┏━━

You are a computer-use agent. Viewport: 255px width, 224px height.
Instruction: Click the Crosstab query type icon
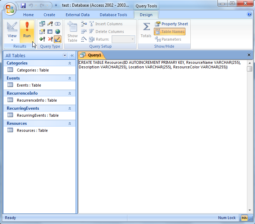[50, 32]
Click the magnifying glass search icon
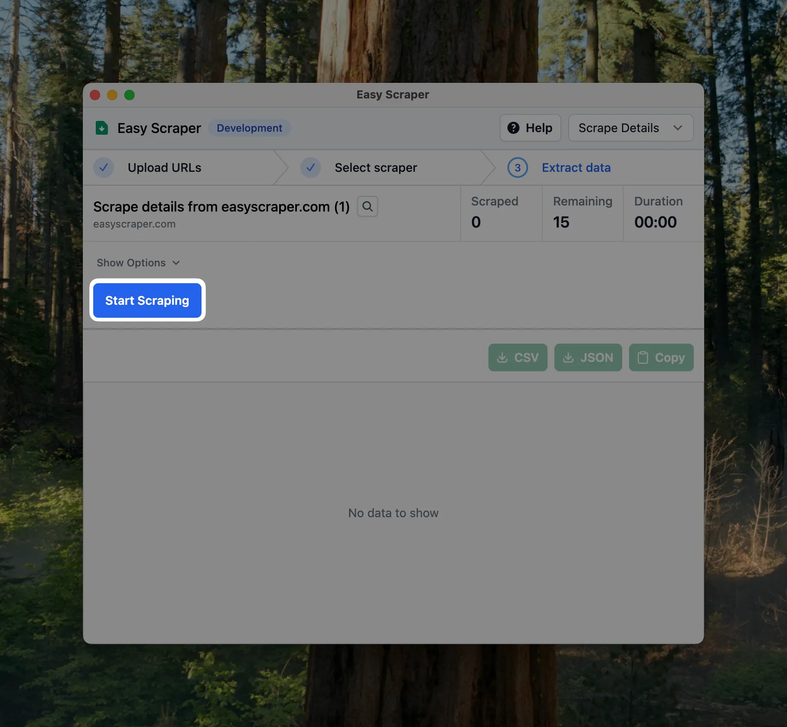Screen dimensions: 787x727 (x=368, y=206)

┗━━
┏━━

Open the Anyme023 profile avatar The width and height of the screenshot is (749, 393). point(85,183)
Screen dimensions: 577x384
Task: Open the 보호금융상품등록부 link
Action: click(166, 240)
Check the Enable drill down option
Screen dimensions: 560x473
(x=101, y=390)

┗━━
┏━━

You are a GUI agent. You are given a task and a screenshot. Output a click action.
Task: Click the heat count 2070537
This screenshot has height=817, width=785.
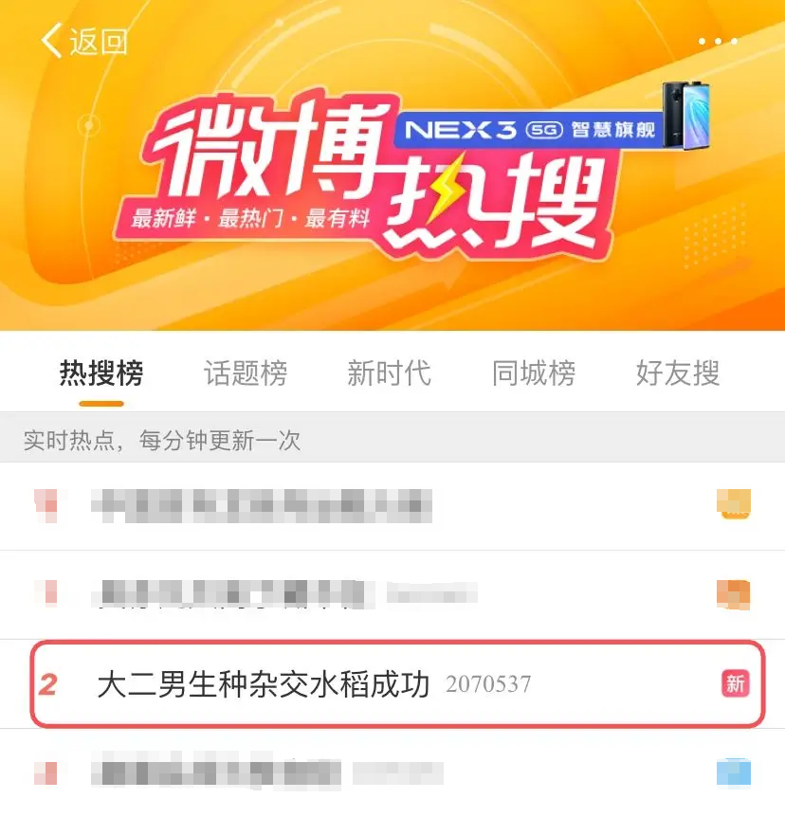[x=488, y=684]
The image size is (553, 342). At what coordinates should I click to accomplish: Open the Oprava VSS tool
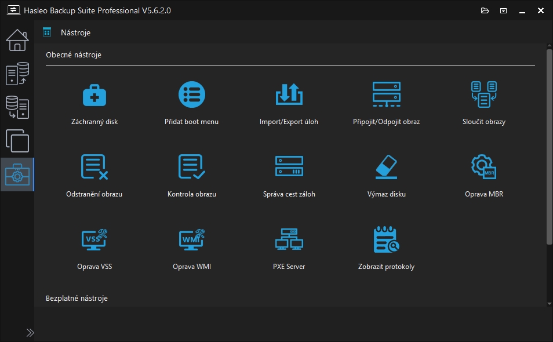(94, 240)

┗━━

• _PROBLEM STATEMENT_
Search the records for the string "agent" and report each line that has it.

• _WRITTEN SOLUTION_
You are a computer-use agent. Viewport: 255px width, 224px height.
You are a GUI agent. You are given a task and a screenshot. Output a click action.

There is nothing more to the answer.